By the way, I made the above vase with my Kinkajou Bottle Cutter, and stenciled it with a spray of flowers. I have yet to make a perfectly cut vase, but I’m getting closer!

Pound Cake in a Can

IMG_08291/4 cup butter, softened
1/2 cup sugar
1 egg, beaten
1/2 teaspoon finely grated lemon peel
a splash of vanilla
3/4 cup flour
1/2 teaspoon baking powder
a pinch of salt
1/4 cup half and half
6 dried apricots, chopped
a sprig of fresh rosemary, finely chopped

Preheat the oven to 350 degrees, and prepare your 28-ounce can. Wash and dry it meticulously, and using the bottom of the can as a pattern, cut a circle of waxed paper. Generously grease the can with shortening, and then press the waxed paper circle to the bottom of the can.

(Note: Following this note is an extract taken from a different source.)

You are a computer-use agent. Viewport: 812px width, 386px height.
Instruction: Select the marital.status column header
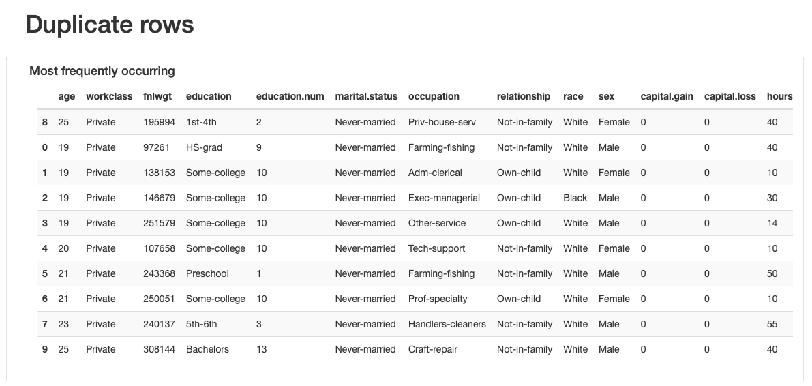(366, 97)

Then there will be no doubt you will get the cake out of the pan!

In a medium-sized bowl, cream the softened butter with a big spoon. Add the sugar, and keep mixing. Add the egg, and beat thoroughly until light. Then add the chopped apricots and rosemary, and mix thoroughly until moistened.  Mix the flour with the baking powder and salt, and add it to the butter mixture alternating with the half and half. Begin and end with the flour mixture. Place the cake on a baking sheet and place in the preheated oven. Bake for 50 minute or until the top tests completely done. Wait for about 15 minutes, and then run a knife around the cake and upend into your hand (covered with a dish towel), and then onto a plate.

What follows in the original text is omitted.